Department of Exact Science, School of Agricultural and Veterinarian Sciences (FCAV), Sao Paulo State University (UNESP), Jaboticabal, SP, 14884-900, Brazil.
Department of Animal and Dairy Science, University of Georgia, Athens, GA, USA.
BMC Genomics. 2019 Apr 27;20(1):321. doi: 10.1186/s12864-019-5687-0.
In this study we integrated the CNV (copy number variation) and WssGWAS (weighted single-step approach for genome-wide association) analyses to increase the knowledge about number of piglets born alive, an economically important reproductive trait with significant impact on production efficiency of pigs.
A total of 3892 samples were genotyped with the Porcine SNP80 BeadChip. After quality control, a total of 57,962 high-quality SNPs from 3520 Duroc pigs were retained. The PennCNV algorithm identified 46,118 CNVs, which were aggregated by overlapping in 425 CNV regions (CNVRs) ranging from 2.5 Kb to 9718.4 Kb and covering 197 Mb (~ 7.01%) of the pig autosomal genome. The WssGWAS identified 16 genomic regions explaining more than 1% of the additive genetic variance for number of piglets born alive. The overlap between CNVR and WssGWAS analyses identified common regions on SSC2 (4.2-5.2 Mb), SSC3 (3.9-4.9 Mb), SSC12 (56.6-57.6 Mb), and SSC17 (17.3-18.3 Mb). Those regions are known for harboring important causative variants for pig reproductive traits based on their crucial functions in fertilization, development of gametes and embryos. Functional analysis by the Panther software identified 13 gene ontology biological processes significantly represented in this study such as reproduction, developmental process, cellular component organization or biogenesis, and immune system process, which plays relevant roles in swine reproductive traits.

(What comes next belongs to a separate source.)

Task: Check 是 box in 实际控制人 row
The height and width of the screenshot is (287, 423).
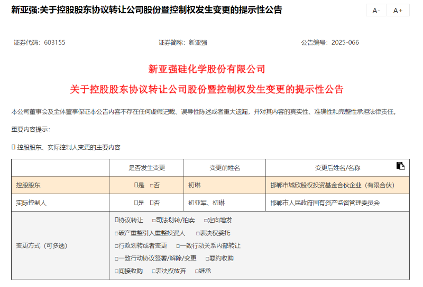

Our research helps to improve the understanding of the genetic architecture of number of piglets born alive, given that the combination of GWAS and CNV analyses allows for a more efficient identification of the genomic regions and biological processes associated with this trait in Duroc pigs. Pig breeding programs could potentially benefit from a more accurate discovery of important genomic regions.
本研究整合了 CNV(拷贝数变异)和 WssGWAS(全基因组关联的加权单步方法)分析,以增加关于产仔数的知识,产仔数是一个具有重要经济意义的繁殖性状,对猪的生产效率有重大影响。
共有 3892 个样本使用 Porcine SNP80 BeadChip 进行了基因分型。经过质量控制后,从 3520 头杜洛克猪中共保留了 57962 个高质量 SNP。PennCNV 算法鉴定出 46118 个 CNV,通过重叠形成 425 个 CNV 区域(CNVR),这些 CNV 区域的大小范围为 2.5 Kb 至 9718.4 Kb,覆盖了猪常染色体基因组的 197 Mb(~7.01%)。WssGWAS 鉴定出 16 个基因组区域,这些区域解释了产仔数的加性遗传方差的 1%以上。CNVR 和 WssGWAS 分析的重叠在 SSC2(4.2-5.2 Mb)、SSC3(3.9-4.9 Mb)、SSC12(56.6-57.6 Mb)和 SSC17(17.3-18.3 Mb)上鉴定出了共同区域。这些区域已知含有对猪繁殖性状有重要因果变异的基因,因为它们在受精、配子和胚胎发育过程中起着至关重要的作用。Panther 软件的功能分析确定了本研究中显著代表的 13 个基因本体论生物过程,如生殖、发育过程、细胞成分组织或生物发生和免疫系统过程,这些过程在猪的繁殖性状中起着重要作用。
本研究有助于提高对产仔数遗传结构的理解,因为 GWAS 和 CNV 分析的结合可以更有效地鉴定与杜洛克猪产仔数相关的基因组区域和生物学过程。猪的育种计划可能会从更准确地发现重要基因组区域中受益。